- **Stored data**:
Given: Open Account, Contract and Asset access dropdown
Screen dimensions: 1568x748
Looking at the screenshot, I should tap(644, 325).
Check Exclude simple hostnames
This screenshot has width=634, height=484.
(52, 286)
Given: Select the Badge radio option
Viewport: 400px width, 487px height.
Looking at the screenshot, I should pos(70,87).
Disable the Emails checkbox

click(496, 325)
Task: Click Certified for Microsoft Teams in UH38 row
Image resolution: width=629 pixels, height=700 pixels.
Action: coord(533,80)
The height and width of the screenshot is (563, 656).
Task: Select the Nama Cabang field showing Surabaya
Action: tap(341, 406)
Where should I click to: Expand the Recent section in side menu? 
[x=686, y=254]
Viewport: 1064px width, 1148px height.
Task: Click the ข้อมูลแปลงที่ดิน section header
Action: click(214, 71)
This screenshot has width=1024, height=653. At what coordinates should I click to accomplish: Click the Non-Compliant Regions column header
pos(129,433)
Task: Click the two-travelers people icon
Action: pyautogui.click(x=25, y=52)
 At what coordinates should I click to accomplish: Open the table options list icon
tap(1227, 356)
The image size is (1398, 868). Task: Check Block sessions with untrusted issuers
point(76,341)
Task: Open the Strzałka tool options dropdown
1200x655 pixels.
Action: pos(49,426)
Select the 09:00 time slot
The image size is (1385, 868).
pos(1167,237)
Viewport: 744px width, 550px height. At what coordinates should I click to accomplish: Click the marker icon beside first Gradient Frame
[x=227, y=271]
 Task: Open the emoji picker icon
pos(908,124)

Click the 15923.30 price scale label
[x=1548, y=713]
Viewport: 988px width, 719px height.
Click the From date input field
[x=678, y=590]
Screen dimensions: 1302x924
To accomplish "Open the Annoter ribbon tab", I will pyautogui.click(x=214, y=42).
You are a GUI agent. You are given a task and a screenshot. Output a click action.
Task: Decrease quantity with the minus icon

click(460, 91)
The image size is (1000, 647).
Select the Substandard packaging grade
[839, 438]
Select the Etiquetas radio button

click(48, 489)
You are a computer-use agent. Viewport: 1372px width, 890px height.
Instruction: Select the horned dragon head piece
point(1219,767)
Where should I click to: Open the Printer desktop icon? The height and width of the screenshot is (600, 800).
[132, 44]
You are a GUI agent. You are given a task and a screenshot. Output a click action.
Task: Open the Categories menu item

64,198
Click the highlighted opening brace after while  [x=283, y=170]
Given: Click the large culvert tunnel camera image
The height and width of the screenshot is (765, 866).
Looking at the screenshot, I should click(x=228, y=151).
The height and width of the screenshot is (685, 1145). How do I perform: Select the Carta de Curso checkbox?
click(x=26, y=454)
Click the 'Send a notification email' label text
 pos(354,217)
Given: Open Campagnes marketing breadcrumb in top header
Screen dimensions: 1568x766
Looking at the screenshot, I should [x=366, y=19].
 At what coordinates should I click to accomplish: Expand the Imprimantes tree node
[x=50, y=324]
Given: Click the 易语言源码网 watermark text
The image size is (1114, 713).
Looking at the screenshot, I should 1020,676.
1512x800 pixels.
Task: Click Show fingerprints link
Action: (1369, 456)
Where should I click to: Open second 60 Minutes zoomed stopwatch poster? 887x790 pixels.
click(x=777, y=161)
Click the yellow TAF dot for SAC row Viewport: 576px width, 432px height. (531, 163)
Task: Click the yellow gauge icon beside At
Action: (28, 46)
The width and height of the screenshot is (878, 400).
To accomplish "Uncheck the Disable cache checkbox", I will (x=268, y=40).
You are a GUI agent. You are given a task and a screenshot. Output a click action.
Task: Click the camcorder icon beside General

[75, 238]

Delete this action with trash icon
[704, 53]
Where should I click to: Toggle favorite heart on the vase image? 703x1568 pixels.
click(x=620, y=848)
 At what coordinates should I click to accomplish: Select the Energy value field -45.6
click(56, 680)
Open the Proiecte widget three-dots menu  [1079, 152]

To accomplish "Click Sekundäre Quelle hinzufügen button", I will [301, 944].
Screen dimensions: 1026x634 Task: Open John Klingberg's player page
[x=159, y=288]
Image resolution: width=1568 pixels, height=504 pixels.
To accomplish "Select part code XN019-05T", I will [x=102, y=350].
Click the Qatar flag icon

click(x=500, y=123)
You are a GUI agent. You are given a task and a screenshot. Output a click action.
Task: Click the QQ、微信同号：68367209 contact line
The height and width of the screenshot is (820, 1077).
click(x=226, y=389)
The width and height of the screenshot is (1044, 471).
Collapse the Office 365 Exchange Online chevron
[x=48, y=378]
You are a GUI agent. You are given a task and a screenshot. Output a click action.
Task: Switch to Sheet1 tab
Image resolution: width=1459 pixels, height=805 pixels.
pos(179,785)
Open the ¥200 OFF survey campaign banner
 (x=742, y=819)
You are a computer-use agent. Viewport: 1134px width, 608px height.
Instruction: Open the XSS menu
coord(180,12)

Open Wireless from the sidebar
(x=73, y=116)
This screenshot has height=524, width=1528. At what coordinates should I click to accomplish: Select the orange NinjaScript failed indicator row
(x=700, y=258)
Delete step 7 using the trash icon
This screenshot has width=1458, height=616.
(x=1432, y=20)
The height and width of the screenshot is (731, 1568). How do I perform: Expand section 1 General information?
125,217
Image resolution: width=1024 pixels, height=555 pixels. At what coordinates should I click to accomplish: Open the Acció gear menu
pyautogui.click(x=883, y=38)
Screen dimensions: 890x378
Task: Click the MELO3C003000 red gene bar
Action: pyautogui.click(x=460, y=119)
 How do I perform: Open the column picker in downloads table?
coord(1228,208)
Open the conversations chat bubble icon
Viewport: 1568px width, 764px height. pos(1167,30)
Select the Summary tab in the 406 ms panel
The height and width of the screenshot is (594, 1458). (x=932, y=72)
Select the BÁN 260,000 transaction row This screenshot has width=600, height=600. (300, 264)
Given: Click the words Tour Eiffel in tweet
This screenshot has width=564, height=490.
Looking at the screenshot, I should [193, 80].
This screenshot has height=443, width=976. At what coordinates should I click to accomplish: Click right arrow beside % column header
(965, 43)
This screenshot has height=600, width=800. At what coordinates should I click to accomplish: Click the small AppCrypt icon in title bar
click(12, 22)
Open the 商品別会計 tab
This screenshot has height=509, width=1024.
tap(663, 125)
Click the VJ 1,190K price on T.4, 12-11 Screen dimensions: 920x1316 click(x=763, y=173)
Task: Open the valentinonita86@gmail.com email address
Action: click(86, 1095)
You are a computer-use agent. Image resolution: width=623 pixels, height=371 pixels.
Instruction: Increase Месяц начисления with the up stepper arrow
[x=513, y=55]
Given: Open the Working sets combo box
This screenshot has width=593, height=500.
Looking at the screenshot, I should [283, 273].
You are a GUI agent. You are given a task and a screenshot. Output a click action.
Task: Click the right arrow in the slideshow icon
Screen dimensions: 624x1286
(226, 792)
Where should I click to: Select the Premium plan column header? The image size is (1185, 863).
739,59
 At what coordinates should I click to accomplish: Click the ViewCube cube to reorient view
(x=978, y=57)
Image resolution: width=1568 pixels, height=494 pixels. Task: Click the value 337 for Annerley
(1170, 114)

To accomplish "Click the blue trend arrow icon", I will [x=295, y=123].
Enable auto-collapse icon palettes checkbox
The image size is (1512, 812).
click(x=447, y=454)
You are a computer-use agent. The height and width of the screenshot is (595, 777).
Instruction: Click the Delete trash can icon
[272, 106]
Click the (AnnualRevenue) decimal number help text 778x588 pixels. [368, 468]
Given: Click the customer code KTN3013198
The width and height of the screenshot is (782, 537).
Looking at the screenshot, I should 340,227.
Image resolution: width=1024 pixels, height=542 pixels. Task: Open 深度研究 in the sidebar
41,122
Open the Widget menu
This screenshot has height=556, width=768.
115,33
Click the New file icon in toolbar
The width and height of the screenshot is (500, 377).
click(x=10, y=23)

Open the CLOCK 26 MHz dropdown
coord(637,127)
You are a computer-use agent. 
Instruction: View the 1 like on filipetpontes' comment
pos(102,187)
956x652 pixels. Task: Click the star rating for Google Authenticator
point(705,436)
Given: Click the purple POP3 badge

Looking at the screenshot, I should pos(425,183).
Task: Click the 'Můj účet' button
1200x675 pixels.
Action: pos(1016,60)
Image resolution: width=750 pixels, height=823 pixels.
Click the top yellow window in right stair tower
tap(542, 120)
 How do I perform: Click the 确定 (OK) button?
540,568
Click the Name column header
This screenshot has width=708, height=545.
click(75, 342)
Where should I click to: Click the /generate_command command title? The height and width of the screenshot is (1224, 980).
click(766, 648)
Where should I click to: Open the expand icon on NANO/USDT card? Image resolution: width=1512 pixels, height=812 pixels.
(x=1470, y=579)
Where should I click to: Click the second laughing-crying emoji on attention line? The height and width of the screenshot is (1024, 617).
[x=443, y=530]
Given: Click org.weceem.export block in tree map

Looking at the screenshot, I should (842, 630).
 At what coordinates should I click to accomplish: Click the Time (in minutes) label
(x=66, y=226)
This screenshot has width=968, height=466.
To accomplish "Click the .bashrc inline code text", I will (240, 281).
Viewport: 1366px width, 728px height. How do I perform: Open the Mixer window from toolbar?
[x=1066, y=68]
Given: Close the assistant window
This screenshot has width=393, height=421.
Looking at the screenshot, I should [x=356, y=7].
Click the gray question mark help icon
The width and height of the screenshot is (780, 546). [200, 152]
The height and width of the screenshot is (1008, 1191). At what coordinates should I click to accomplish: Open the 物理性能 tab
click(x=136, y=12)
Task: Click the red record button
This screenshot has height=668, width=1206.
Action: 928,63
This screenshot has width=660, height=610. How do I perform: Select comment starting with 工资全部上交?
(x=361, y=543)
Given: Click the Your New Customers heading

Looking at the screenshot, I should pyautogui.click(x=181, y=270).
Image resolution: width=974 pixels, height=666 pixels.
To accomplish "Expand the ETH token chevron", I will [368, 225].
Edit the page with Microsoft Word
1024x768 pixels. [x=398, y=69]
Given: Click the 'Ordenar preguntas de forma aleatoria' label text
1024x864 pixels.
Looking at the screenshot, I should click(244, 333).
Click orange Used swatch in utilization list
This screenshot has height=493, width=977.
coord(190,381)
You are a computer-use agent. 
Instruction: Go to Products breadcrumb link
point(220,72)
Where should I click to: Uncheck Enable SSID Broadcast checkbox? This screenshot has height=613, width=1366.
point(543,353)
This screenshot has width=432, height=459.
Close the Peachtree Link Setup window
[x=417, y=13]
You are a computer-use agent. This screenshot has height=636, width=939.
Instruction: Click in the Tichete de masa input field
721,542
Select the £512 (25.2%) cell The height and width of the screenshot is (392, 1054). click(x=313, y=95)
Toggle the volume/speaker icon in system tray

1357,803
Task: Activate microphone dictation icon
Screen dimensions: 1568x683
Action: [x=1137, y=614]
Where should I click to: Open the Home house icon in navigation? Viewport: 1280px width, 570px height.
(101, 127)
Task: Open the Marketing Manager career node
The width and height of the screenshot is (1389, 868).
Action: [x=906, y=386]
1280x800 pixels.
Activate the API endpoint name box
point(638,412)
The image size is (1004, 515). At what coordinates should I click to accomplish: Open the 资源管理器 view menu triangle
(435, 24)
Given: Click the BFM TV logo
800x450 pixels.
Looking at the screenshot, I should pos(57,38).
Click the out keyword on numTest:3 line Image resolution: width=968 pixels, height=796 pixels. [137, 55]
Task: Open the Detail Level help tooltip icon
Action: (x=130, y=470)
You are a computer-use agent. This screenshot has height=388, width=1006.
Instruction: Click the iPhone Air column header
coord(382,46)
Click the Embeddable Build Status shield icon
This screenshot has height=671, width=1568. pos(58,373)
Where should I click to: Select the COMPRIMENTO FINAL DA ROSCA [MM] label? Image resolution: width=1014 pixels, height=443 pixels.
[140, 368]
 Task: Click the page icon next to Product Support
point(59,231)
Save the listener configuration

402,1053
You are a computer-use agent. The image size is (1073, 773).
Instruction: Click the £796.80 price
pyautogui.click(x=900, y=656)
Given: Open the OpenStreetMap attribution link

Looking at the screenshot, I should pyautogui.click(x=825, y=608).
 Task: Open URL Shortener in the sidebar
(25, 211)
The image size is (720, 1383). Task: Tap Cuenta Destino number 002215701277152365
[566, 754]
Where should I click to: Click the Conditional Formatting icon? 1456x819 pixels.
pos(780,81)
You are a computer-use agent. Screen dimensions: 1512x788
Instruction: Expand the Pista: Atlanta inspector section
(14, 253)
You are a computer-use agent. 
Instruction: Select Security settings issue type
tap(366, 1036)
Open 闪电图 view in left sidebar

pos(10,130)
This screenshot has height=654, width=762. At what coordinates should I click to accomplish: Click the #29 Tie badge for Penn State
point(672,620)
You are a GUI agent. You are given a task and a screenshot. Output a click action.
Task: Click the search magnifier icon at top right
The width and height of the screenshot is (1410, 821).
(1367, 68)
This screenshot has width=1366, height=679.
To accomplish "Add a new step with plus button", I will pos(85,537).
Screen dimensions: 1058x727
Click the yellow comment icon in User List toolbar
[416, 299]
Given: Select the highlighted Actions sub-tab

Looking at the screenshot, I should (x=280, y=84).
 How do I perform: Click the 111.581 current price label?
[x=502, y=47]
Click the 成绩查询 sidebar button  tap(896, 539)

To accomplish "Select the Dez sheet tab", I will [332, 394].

- **Prompt**:
Only a number should be given: the count of lines above that contain the word "computer".

- **Response**:
11